Though he had long voiced support for same-sex marriage and had promised during his campaign last year to introduce legislation to legalize it, Spitzer did not mention the issue in his State of the State speech in January or in remarks a week ago outlining his priorities for the remainder of the legislative session, which ends June 21.
But his spokeswoman, Christine Anderson, said last week that Spitzer would not back away from his campaign pledge.
"The governor made a commitment to advance a program bill, and he will fulfill that commitment during this legislative session," Anderson said, using the term that refers to legislation introduced directly by the governor rather than by a state agency or by the Legislature.

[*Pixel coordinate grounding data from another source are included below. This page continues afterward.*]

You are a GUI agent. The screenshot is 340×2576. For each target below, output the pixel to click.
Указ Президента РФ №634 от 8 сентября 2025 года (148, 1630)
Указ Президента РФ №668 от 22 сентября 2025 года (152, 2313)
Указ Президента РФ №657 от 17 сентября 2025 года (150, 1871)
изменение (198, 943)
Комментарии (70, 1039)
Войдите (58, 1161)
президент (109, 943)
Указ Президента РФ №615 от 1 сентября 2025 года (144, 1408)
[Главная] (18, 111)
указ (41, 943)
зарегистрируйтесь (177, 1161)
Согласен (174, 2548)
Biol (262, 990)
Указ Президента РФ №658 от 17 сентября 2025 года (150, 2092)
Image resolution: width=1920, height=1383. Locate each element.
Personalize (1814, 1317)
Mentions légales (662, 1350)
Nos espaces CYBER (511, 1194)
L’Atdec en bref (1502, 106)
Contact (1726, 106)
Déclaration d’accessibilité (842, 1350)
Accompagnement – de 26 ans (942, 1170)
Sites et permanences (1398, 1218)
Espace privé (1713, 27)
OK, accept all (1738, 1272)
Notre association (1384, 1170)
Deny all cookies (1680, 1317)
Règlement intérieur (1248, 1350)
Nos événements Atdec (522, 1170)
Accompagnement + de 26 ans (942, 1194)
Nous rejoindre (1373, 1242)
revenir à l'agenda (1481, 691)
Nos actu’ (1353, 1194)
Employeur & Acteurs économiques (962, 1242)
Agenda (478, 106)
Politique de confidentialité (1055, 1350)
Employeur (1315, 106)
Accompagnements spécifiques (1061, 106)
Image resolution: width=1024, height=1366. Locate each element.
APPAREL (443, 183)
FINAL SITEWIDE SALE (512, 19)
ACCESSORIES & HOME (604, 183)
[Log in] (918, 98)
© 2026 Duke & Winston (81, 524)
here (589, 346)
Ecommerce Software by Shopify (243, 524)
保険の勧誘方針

Several states allow some form of civil union for same-sex couples, including Connecticut, where lawmakers are debating legislation that would take the further step of legalizing marriage for lesbian and gay male couples.
Massachusetts is the only state where same-sex marriage is legal.
Any legislation to make New York the second such state would face a steep climb in Albany, which Spitzer has acknowledged.
Legislation to legalize same-sex marriage has never made it to a floor vote in either the Assembly, which has a Democratic majority, or the Republican-controlled state Senate.